Cellular totipotency is critical for generating a whole organism, yet how to establish totipotency is still poorly illustrated. Unlike pluripotent stem cells, abundant transposable elements (TEs) are activated in the totipotent cells. Here, we show that histone chaperone RBBP4 but not its homologous RBBP7 is indispensable in maintaining the identity of mouse embryonic stem cells (mESCs). Auxin-induced degradation of RBBP4, but not RBBP7, reprograms pluripotent state to a totipotent-like (also known as 2C-like) state. Mechanistically, RBBP4 could recruit G9a and KAP1 to bind on retrotransposons, especially endogenous retroviruses. RBBP4 degradation reduces the binding of G9a-mediated H3K9me2 on ERVL (particularly MERVL) and KAP1-mediated H3K9me3 on ERV1/ERVK, respectively. Moreover, RBBP4 facilitates nucleosome occupancy through chromatin remodeler CHD4 and RBBP4 depletion leads to attenuation of CHD4 binding and nucleosome occupancy on TEs. Together, our study reveals the important roles of RBBP4 in heterochromatin assembly and its loss activates TEs in mESCs, opening a new way to obtain totipotent cells in vitro. Overall design: Examination the binding sites of H3K9me2 in Rbbp4-AID mES cells with or without auxin-induced degradation of RBBP4.
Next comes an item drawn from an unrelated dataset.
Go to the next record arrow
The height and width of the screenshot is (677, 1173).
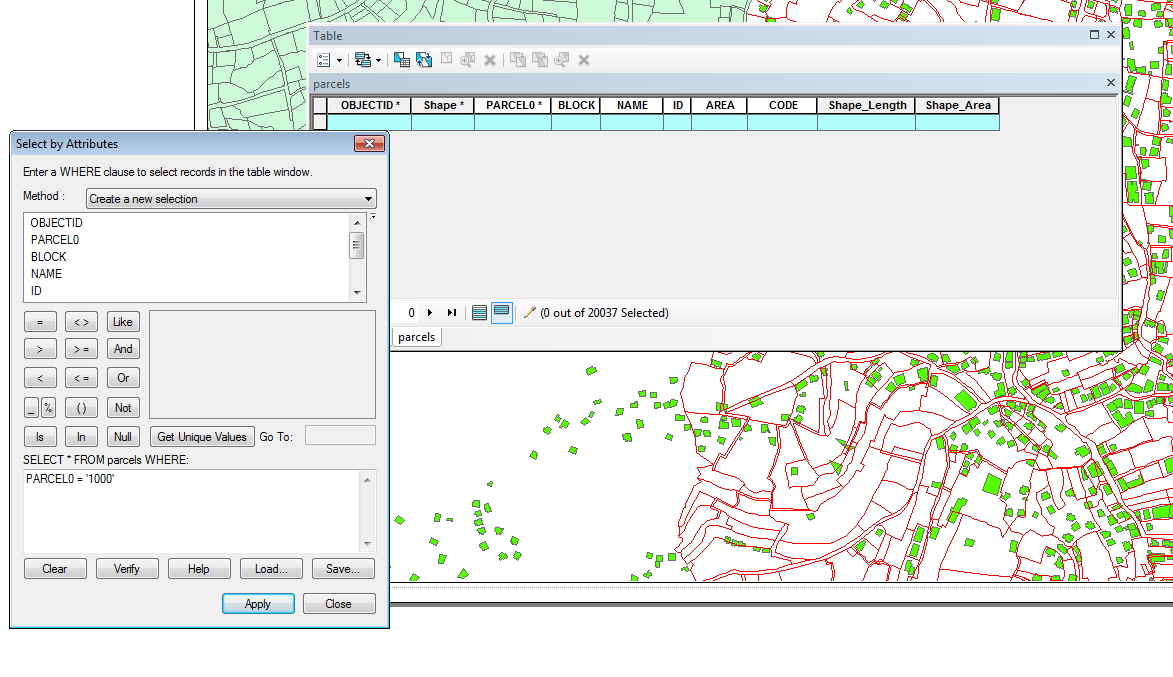click(430, 313)
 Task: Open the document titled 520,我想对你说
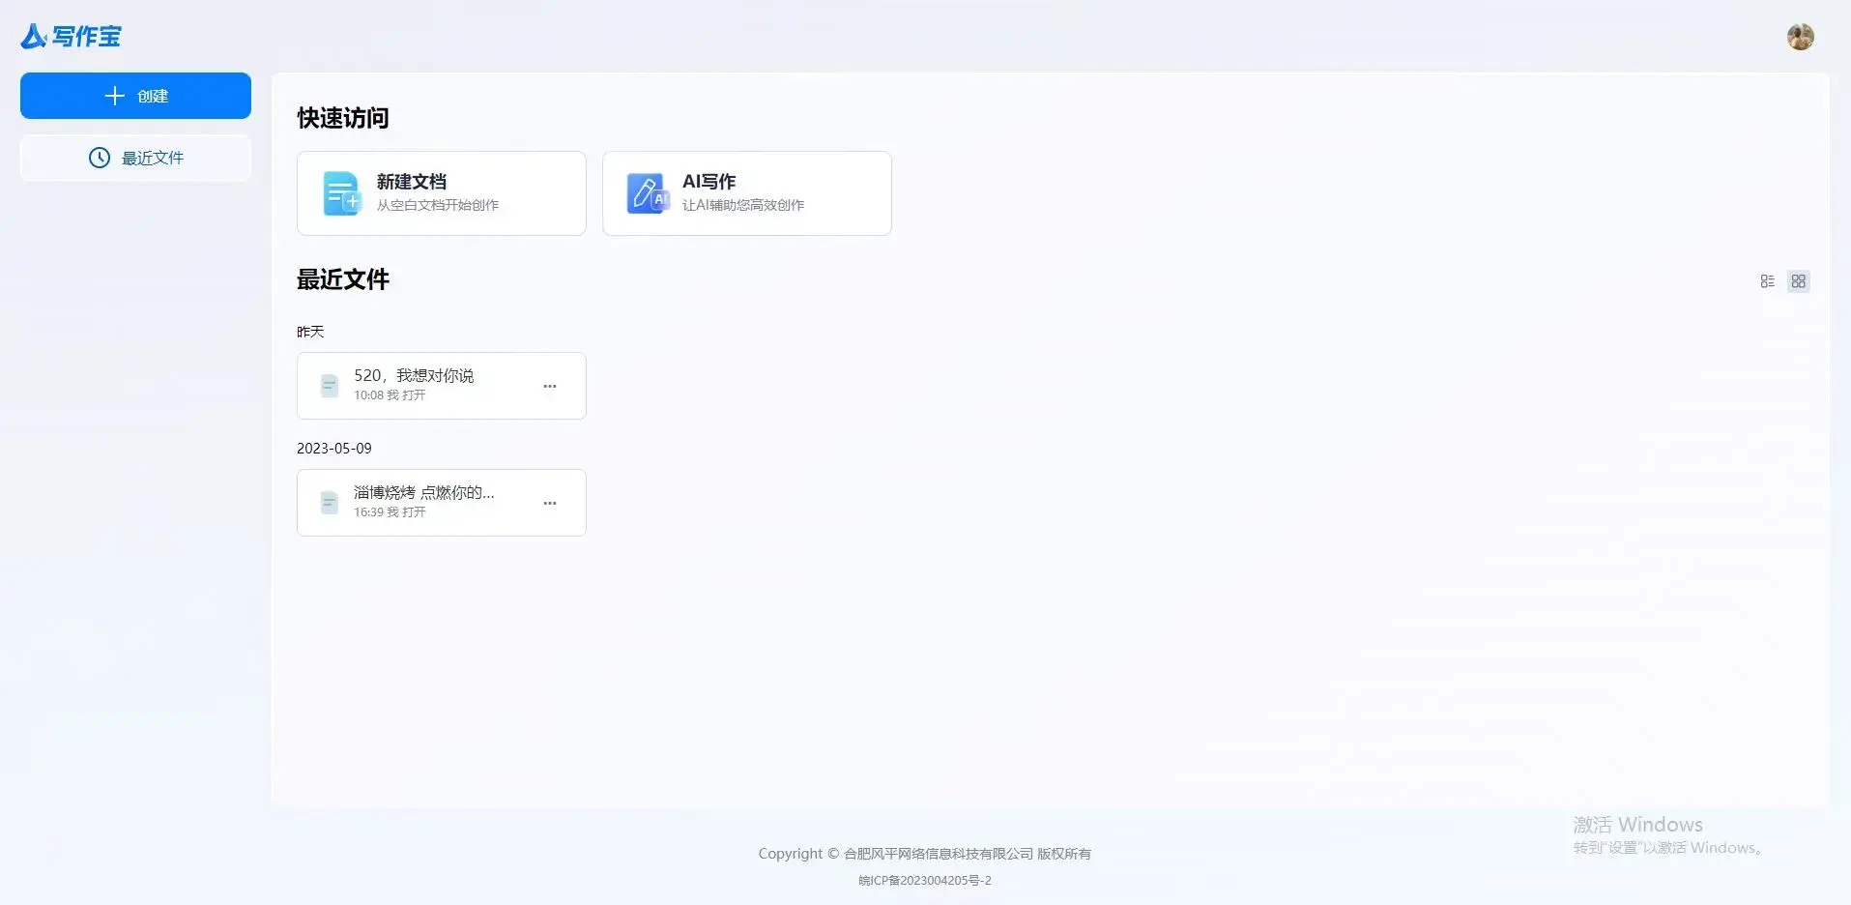click(414, 375)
细胞全能性（cellular totipotency）对于完整有机体的生成至关重要，然而当前学界对其建立的具体机制仍阐释不足。与多能干细胞不同，全能性细胞中会激活大量转座因子（transposable elements, TEs）。本研究发现，组蛋白伴侣RBBP4（而非其同源蛋白RBBP7）对于维持小鼠胚胎干细胞（mouse embryonic stem cells, mESCs）的细胞身份不可或缺。通过生长素诱导降解RBBP4（而非RBBP7），可将多能状态重编程为类全能性状态（亦称2C样状态）。从机制层面来看，RBBP4可招募G9a与KAP1结合至逆转录转座子，尤其是内源性逆转录病毒。具体而言，RBBP4降解会分别减弱G9a介导的H3K9me2在ERVL（尤其是MERVL）上的结合，以及KAP1介导的H3K9me3在ERV1/ERVK上的结合。此外，RBBP4可通过染色质重塑因子CHD4促进核小体占据；RBBP4耗竭会削弱CHD4在转座因子上的结合能力与核小体占据水平。综上，本研究揭示了RBBP4在异染色质组装中的关键作用，其缺失会激活小鼠胚胎干细胞中的转座因子，为体外获取全能性细胞提供了全新途径。实验设计概述：检测在生长素诱导RBBP4降解与否的情况下，Rbbp4-AID小鼠胚胎干细胞中H3K9me2的结合位点。